EXERCISE DIRECTIONS: For this exercise, output exactly and only the lines running from the one with "Image resolution: width=1568" through the final line of the data below, without pictures.

╔══

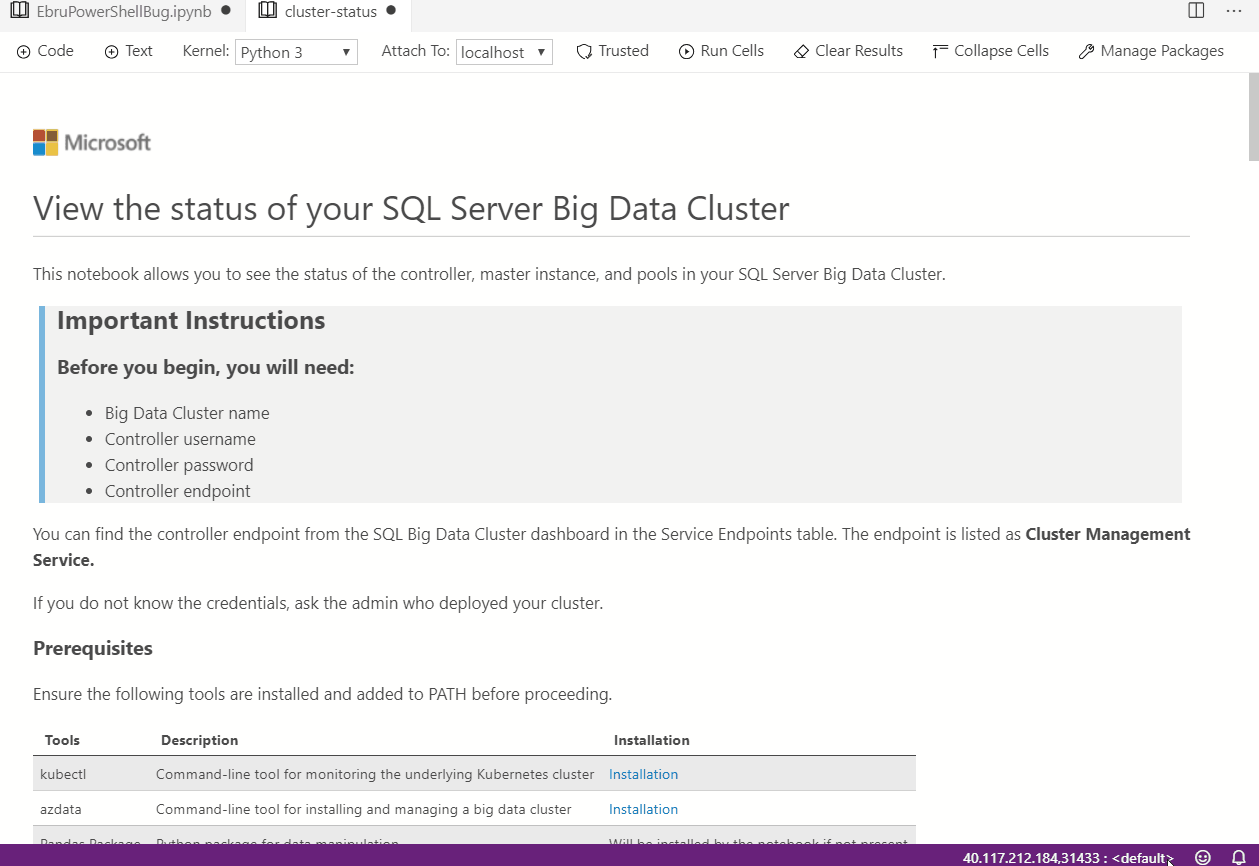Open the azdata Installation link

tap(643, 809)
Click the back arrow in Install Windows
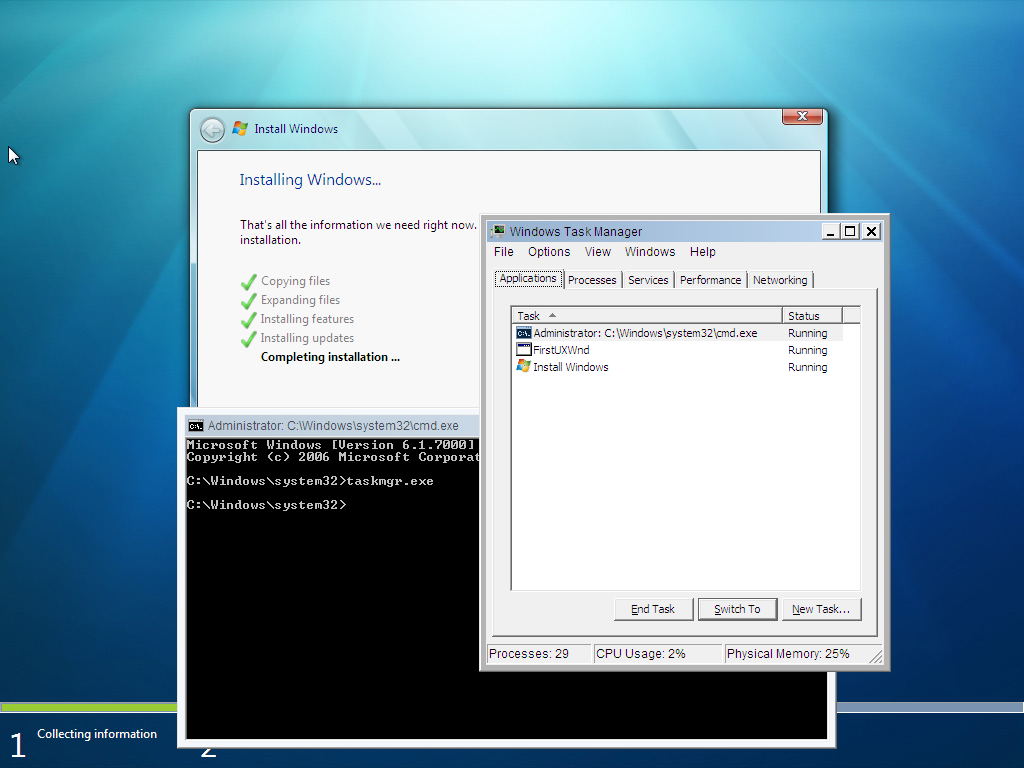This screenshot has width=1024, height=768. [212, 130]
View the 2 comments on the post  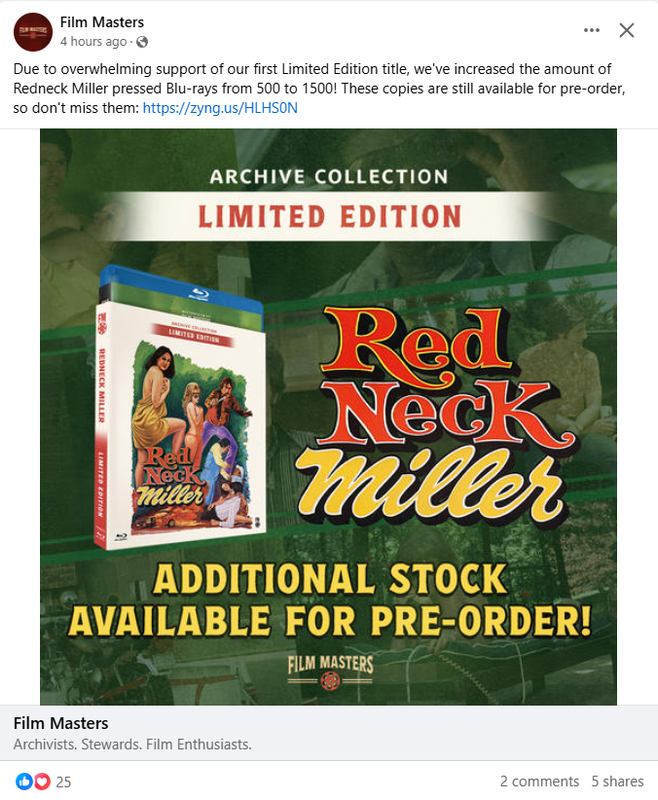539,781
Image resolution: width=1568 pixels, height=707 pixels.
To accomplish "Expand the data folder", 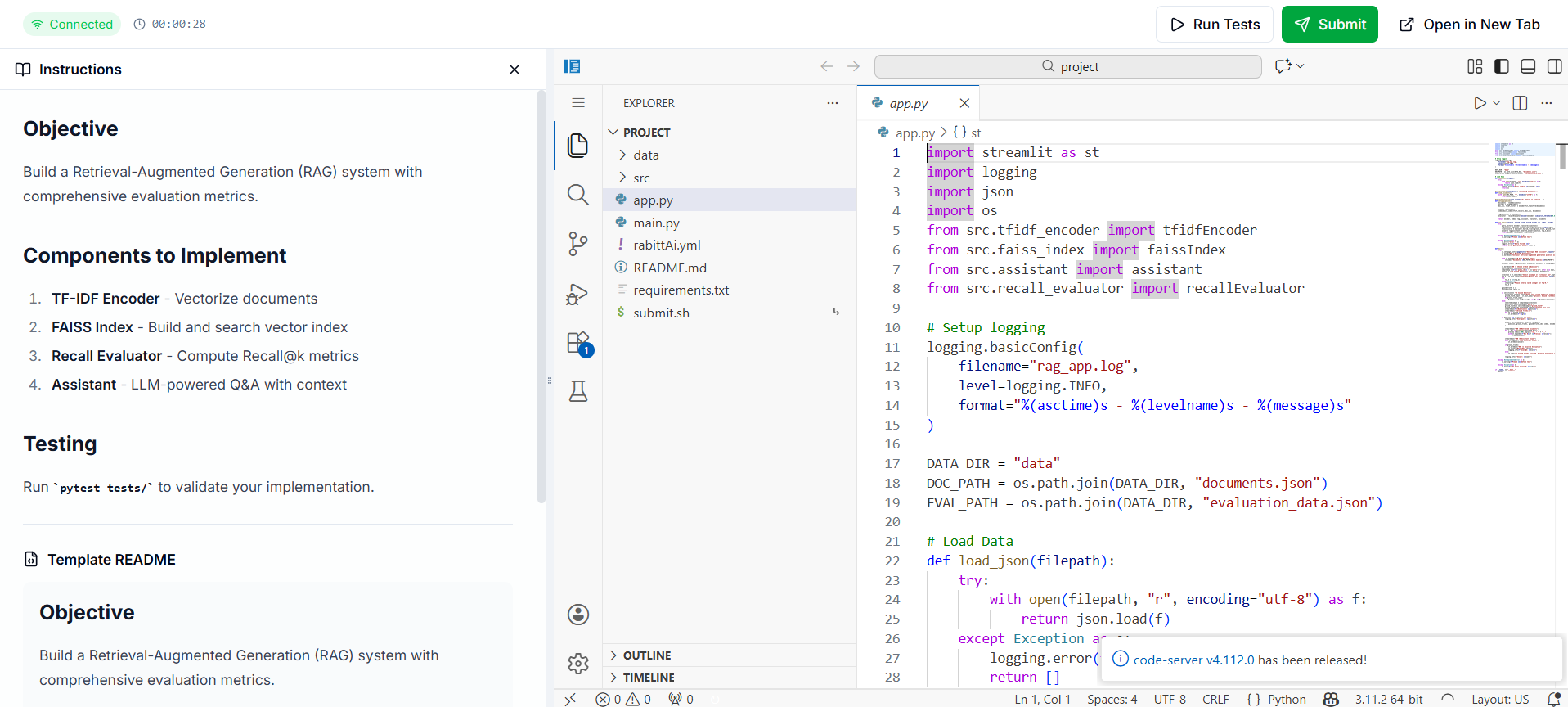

╚══

RESPONSE TO THE EXERCISE:
Image resolution: width=1568 pixels, height=707 pixels.
To accomplish "Expand the data folder", 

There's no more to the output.